RECORDS SHOWN: Begin

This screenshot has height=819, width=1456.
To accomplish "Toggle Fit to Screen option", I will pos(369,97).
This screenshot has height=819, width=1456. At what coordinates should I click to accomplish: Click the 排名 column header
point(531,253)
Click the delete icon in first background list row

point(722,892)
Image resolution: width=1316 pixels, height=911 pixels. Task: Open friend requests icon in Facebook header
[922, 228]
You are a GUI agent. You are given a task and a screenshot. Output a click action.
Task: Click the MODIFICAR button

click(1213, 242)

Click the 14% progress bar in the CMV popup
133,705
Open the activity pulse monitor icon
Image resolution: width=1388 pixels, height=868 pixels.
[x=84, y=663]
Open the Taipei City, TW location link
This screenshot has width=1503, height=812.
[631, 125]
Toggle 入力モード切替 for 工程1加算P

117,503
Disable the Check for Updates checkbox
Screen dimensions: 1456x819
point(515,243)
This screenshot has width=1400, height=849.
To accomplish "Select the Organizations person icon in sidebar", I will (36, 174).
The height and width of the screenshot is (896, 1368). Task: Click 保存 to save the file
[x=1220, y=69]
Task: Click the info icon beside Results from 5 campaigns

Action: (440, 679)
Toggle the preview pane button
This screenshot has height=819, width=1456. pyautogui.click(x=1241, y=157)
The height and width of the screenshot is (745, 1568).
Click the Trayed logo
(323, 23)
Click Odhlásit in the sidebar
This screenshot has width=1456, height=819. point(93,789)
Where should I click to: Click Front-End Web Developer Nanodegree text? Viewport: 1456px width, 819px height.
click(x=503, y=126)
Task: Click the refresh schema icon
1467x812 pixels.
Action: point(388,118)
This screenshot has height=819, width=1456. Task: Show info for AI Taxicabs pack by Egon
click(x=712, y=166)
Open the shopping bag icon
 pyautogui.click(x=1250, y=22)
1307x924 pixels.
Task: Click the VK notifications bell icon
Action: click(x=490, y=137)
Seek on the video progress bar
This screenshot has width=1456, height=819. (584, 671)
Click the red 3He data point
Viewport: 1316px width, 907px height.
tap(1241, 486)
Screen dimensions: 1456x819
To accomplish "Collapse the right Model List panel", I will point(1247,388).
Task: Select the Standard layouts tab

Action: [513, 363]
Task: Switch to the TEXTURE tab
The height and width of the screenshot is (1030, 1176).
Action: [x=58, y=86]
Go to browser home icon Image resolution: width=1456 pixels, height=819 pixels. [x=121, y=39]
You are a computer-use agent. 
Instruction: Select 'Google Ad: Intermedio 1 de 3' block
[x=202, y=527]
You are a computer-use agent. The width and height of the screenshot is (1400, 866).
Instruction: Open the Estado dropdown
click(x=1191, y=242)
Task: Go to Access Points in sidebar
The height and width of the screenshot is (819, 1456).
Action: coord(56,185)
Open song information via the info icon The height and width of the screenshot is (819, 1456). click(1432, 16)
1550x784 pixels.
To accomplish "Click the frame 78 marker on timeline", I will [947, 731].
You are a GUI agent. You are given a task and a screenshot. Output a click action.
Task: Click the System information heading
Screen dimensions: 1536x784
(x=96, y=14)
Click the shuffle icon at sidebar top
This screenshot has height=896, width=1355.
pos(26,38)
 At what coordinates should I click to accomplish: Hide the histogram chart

RECORDS SHOWN: End

◆ WHAT IS REQUIRED
For the string "agent", filter the data and copy out each line where it occurs.

◆ ANSWER SPACE
You are a GUI agent. You are given a task and a screenshot. Output a click action.
You are a computer-use agent. 
You are a computer-use agent. The width and height of the screenshot is (1400, 866).
You are a GUI agent. You are given a task and a screenshot. Output a click action.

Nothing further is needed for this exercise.